KTM’s freeride machine, the Caliber 45 comes with RockShox Totem coil forks with 180mm of travel and uses Fox’s DHX 4.0 rear shock which can be run with 210 or 180mm of travel.
Chainstay length can be altered (440cm-460cm) with adjustable dropouts. Shimano Deore XT gearing, Truvativ Holzfeller’s OCT crankset and Avid Elixir disc brakes complete the €3,399 package.
The 2010 downhill-specific Aphex has an adjustable head tube angle (64 degs-66 degs), adjustable rear travel (230/200mm) and adjustable chainstay length (440-460mm). RockShox Boxxer World Cup forks, Shimano Saint shifting, Avid Code disc brakes and Mavic Deemax wheels complete this €4,899 brute.
A mix of Shimano’s Deore LX and XT 27-speed gearing along with a Suntour fork with 63mm of travel and lockout make up the Leggero Race.
Hydraulic Shimano Deore LX disc brakes are also used on this multi-purpose knobbly-tyred €1,399 bike from KTM. It has pannier rack bosses and ergonomic grips for comfort too.

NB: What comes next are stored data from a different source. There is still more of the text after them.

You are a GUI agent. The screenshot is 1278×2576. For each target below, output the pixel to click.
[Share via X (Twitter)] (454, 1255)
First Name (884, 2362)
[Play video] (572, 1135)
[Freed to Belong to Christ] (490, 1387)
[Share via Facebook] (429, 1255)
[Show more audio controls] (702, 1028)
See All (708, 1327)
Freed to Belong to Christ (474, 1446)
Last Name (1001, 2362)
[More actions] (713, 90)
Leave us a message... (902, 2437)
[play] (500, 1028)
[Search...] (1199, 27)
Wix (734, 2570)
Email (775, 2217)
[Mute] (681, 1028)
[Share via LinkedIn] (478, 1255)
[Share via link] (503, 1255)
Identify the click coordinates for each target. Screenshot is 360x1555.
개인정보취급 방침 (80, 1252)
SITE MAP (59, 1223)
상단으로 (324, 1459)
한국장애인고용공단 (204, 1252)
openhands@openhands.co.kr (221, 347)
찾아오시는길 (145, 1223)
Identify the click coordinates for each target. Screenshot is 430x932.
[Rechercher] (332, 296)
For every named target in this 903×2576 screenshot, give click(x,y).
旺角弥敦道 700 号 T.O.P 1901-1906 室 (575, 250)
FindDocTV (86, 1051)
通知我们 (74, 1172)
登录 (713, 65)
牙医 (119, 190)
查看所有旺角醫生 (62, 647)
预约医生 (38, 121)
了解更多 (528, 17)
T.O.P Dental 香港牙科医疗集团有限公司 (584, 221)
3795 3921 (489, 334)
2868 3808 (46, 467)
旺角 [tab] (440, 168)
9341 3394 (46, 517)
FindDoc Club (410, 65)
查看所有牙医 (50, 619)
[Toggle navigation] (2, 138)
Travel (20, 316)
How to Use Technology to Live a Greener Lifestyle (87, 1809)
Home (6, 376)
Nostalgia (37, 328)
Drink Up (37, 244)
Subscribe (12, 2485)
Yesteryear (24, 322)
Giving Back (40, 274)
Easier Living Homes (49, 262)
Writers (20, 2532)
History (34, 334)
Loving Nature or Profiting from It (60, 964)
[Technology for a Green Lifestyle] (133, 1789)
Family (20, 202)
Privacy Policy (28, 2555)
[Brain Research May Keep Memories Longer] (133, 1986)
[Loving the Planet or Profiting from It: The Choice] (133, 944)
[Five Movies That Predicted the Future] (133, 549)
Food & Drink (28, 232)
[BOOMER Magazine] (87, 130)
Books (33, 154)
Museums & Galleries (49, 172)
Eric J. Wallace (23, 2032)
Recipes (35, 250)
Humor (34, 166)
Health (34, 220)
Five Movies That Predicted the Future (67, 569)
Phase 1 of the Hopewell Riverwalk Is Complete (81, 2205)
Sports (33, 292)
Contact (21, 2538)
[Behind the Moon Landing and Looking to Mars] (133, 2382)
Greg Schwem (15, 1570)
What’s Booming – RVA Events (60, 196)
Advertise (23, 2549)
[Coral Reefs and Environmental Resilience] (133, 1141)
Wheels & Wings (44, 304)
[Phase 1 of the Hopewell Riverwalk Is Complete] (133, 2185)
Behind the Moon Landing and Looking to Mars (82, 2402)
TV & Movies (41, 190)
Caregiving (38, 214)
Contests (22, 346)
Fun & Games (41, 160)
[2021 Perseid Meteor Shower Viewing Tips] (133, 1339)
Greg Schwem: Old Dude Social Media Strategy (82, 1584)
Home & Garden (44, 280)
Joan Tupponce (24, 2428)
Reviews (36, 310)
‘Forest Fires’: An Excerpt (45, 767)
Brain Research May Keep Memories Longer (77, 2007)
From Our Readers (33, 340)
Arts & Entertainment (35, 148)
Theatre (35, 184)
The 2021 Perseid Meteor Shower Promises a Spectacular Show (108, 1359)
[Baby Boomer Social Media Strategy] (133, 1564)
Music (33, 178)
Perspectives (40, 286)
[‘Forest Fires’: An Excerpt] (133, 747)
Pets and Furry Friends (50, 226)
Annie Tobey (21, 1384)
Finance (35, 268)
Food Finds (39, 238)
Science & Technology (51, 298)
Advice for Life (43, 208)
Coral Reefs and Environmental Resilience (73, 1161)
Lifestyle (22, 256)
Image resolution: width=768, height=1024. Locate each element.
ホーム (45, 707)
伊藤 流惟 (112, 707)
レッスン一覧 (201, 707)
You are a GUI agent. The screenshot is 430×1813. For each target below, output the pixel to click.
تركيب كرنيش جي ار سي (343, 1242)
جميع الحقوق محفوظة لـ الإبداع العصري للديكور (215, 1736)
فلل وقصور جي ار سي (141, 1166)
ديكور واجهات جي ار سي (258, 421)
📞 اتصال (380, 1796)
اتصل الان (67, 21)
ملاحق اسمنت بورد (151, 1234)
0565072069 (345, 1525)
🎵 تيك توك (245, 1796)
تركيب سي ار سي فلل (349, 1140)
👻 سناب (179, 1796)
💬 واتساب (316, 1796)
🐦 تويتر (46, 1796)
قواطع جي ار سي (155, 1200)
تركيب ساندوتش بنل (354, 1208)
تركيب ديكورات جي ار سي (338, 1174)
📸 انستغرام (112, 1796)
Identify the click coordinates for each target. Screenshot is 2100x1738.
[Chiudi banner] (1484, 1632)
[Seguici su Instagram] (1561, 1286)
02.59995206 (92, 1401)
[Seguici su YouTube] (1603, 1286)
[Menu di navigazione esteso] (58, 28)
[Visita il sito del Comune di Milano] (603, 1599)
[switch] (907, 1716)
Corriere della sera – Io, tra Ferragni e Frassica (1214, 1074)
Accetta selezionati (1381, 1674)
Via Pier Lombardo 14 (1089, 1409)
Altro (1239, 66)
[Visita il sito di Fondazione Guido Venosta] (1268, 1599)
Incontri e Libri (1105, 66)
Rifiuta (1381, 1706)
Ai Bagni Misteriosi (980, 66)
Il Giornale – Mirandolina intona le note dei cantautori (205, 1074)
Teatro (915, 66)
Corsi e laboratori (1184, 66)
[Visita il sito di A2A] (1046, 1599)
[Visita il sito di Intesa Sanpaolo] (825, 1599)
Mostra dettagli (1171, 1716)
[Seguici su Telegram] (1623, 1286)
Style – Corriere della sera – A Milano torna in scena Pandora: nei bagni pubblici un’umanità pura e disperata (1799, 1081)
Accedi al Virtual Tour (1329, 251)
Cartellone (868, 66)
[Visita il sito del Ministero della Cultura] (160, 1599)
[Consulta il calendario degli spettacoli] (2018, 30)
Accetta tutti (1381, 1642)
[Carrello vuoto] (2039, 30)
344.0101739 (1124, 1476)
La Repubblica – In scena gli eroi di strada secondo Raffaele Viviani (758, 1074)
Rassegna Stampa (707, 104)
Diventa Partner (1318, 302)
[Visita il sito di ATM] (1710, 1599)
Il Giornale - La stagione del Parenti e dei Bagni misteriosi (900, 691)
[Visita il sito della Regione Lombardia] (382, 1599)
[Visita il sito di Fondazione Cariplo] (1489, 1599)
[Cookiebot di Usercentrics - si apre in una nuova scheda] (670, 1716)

Built for speed, the aerodynamic full carbon time trial Solus Prime costs €5,499 and has undergone thousands of kilometres of testing by two-time Austrian Triathlon champ Franz Hofer.
The Prime version has Shimano’s Dura Ace chainset, Ritchey carbon bars and stem, and weighs a claimed 6.9kg without pedals.
An upgraded version of the Revelator Master model we tested earlier this year the Revelator Prime is a full carbon road race bike with Shimano Dura Ace chainset, Mavic Ksyrium SL wheelset and tips the scales at 6.7kg (claimed). Priced at €4,499.